- _What you will do_: Copy the article about the Drew Las Vegas opening, starting at "A prestigious New" and ending at "Drew Las Vegas.", but switch "megaresort" to "resort".

- _Passage to read_:
__________

Drew Las Vegas Opening Set for 2022

A prestigious New York architectural firm is on board to create a design for the Drew (l.), the former Fontainebleau, and financing reportedly is in place. But its long-awaited opening as a $3.1 billion megaresort is going to take two years longer than planned.

Drew Las Vegas Opening Set for 2022

The resurrection of Las Vegas’ long-dead Fontainebleau will have to wait a couple of years longer, according to the New York real estate developer who plans to open it as a reimagined super-resort called the Drew Las Vegas.

Steven Witkoff, whose Witkoff Group, in partnership with Miami-based developers New Valley, owns the shuttered 67-story monument to the Great Recession, announced the hiring of architects Diller Scofidio + Renfro to create a design for the Drew, and in an upbeat statement said he was pushing back the opening, originally slated for 2020, to 2022 to allow for completion of the new look.

It will be DS+R’s first Las Vegas project and the company’s first in the hospitality industry, according to news reports, which said the New York-based firm has focused mostly on cultural and civic projects. These have included a redesign of the Lincoln Center for the Performing Arts Campus and The Shed in New York; The Broad, a museum of contemporary art in Los Angeles; Zaryadye Park in Moscow; and the Museum of Image and Sound in Rio de Janeiro.

__________

- _Data listing_:
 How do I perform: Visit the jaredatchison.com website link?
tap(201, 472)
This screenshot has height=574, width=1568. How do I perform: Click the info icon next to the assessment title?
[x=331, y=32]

__________

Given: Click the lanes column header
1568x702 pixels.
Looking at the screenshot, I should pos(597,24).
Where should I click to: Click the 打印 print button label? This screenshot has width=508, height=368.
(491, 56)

__________

- _Solution to the exercise_:
A prestigious New York architectural firm is on board to create a design for the Drew (l.), the former Fontainebleau, and financing reportedly is in place. But its long-awaited opening as a $3.1 billion resort is going to take two years longer than planned.

Drew Las Vegas Opening Set for 2022

The resurrection of Las Vegas’ long-dead Fontainebleau will have to wait a couple of years longer, according to the New York real estate developer who plans to open it as a reimagined super-resort called the Drew Las Vegas.